**GIVEN RECORDS**:
*-*-*
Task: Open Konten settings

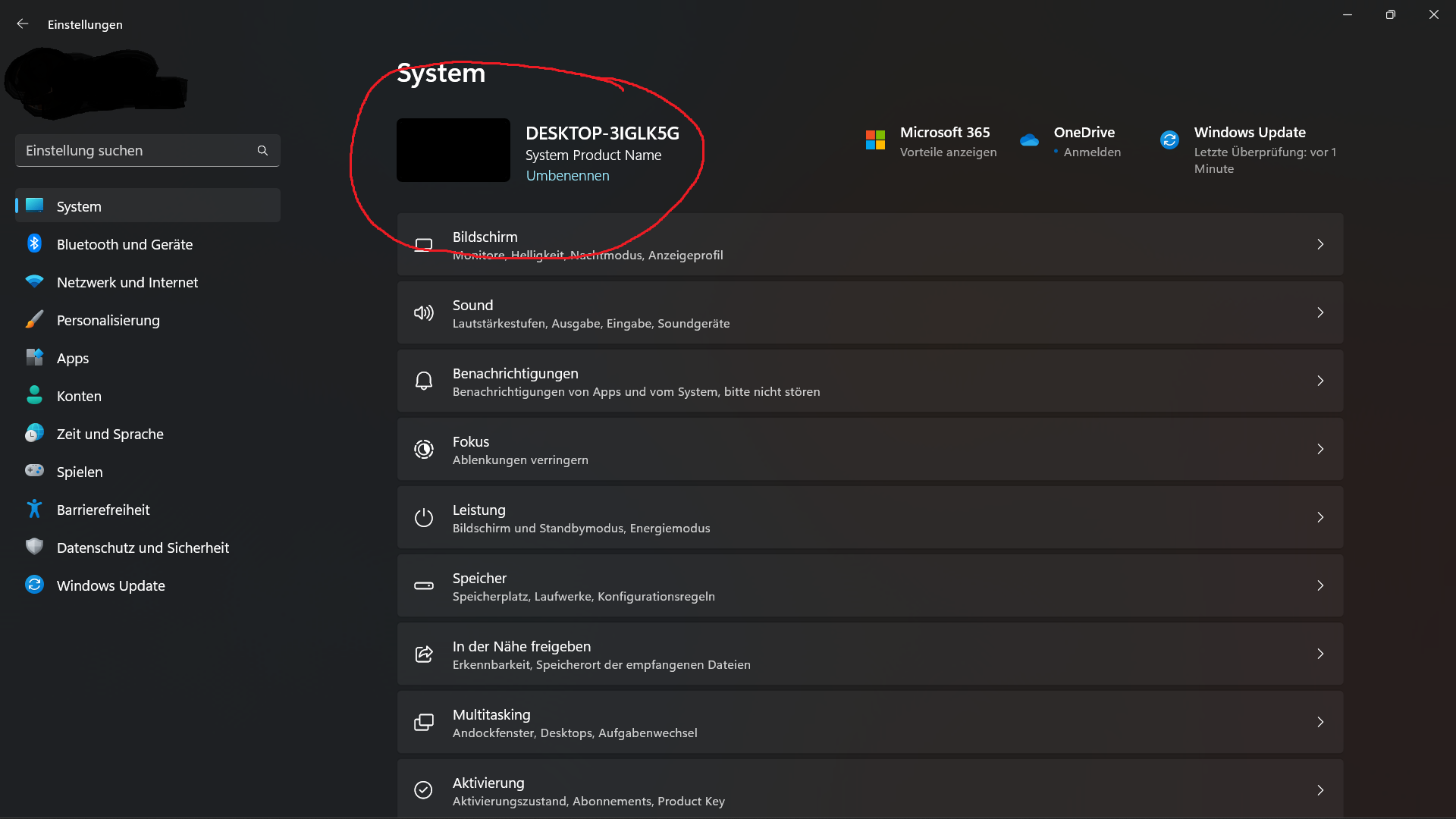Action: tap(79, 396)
*-*-*
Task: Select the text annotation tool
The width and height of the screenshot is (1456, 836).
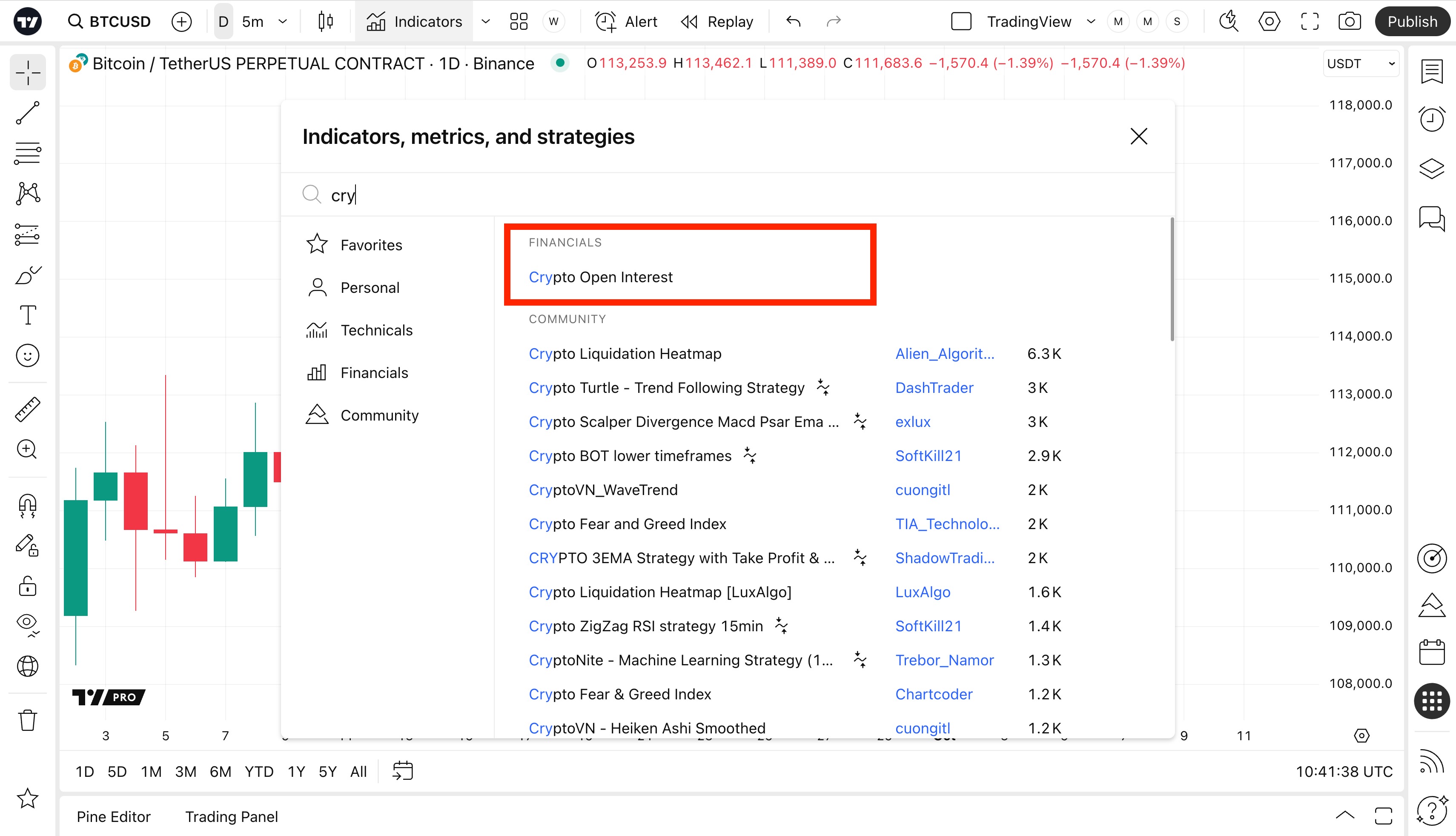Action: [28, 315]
*-*-*
**YOUR TASK**:
Begin at the line that has "Task: Select the text annotation tool" and stop after the line that has "Action: [28, 315]". Reproduce those lines with "text annotation tool" swapped for "highlighting tool", leaving all else unchanged and omitting the pictures.

**TASK OUTPUT**:
Task: Select the highlighting tool
The width and height of the screenshot is (1456, 836).
Action: [28, 315]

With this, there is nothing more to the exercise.